Postby Cordelia » Mon Jul 23, 2018 11:30 am

Surprise, surprise,

It’s Official: Fish Feel Pain

The verdict is in. But will our oceanic friends ever get the same legal protections as land animals?


Image

At the anatomical level, fish have neurons known as nociceptors, which detect potential harm, such as high temperatures, intense pressure, and caustic chemicals. Fish produce the same opioids—the body’s innate painkillers—that mammals do. And their brain activity during injury is analogous to that in terrestrial vertebrates: sticking a pin into goldfish or rainbow trout, just behind their gills, stimulates nociceptors and a cascade of electrical activity that surges toward brain regions essential for conscious sensory perceptions (such as the cerebellum, tectum, and telencephalon), not just the hindbrain and brainstem, which are responsible for reflexes and impulses.

Fish also behave in ways that indicate they consciously experience pain. In one study, researchers dropped clusters of brightly colored Lego blocks into tanks containing rainbow trout. Trout typically avoid an unfamiliar object suddenly introduced to their environment in case it’s dangerous. But when scientists gave the rainbow trout a painful injection of acetic acid, they were much less likely to exhibit these defensive behaviors, presumably because they were distracted by their own suffering. In contrast, fish injected with both acid and morphine maintained their usual caution. Like all analgesics, morphine dulls the experience of pain, but does nothing to remove the source of pain itself, suggesting that the fish’s behavior reflected their mental state, not mere physiology. If the fish were reflexively responding to the presence of caustic acid, as opposed to consciously experiencing pain, then the morphine should not have made a difference.

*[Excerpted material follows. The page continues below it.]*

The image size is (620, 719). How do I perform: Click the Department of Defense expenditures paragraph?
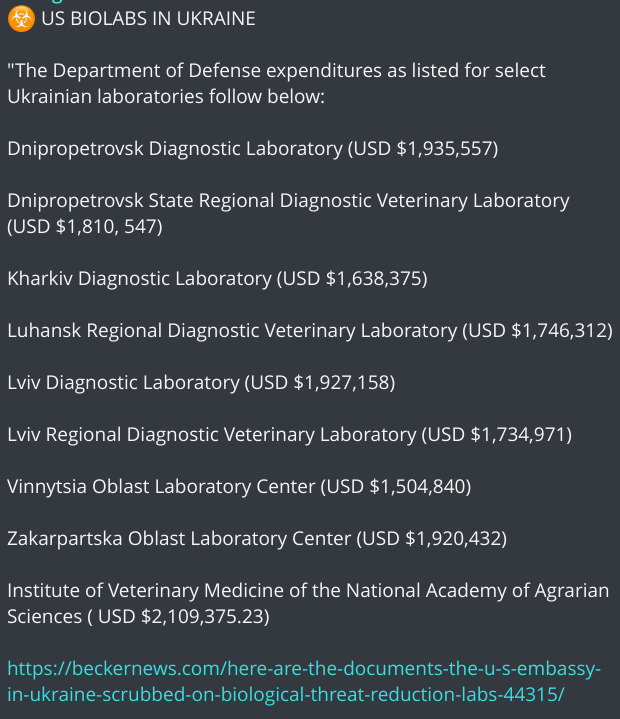point(276,84)
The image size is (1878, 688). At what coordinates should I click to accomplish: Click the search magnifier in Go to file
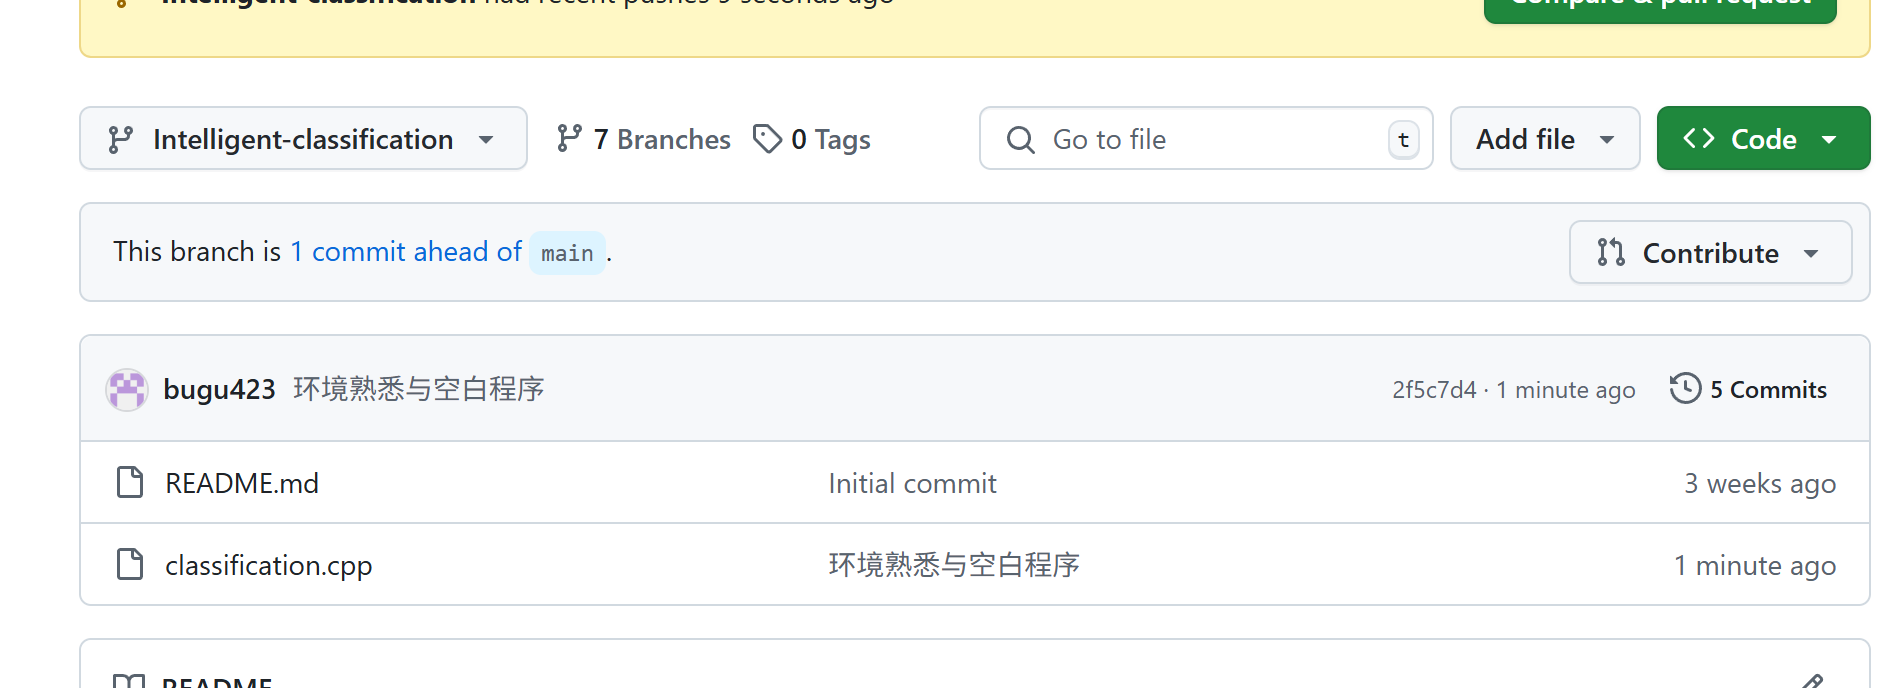coord(1020,140)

More....https://www.smithsonianmag.com/science- ... 180967764/



Gotta wonder about people who inflict pain to find out if pain is felt. Then give their pain recipients morphine to relieve the inflicted pain. But it gets even better and serves us too.......


https://www.youtube.com/watch?v=i23e5sZGELU


Good luck little Zebrafish; you and other freshwater fish junkies can easily find a fix because (from opioid crisis thread) ....


As America confronts the opioid crisis, environmental scientists are warning about a related problem. Chemicals from pain-killers and other drugs often end up in lakes and rivers, creating what some scientists say could be a deadly cocktail for fish and other wildlife.

http://wksu.org/post/environmental-cris ... w#stream/0


Image


Maybe someday 37+ million years from now humans will be held accountable by the Court of the Cosmos.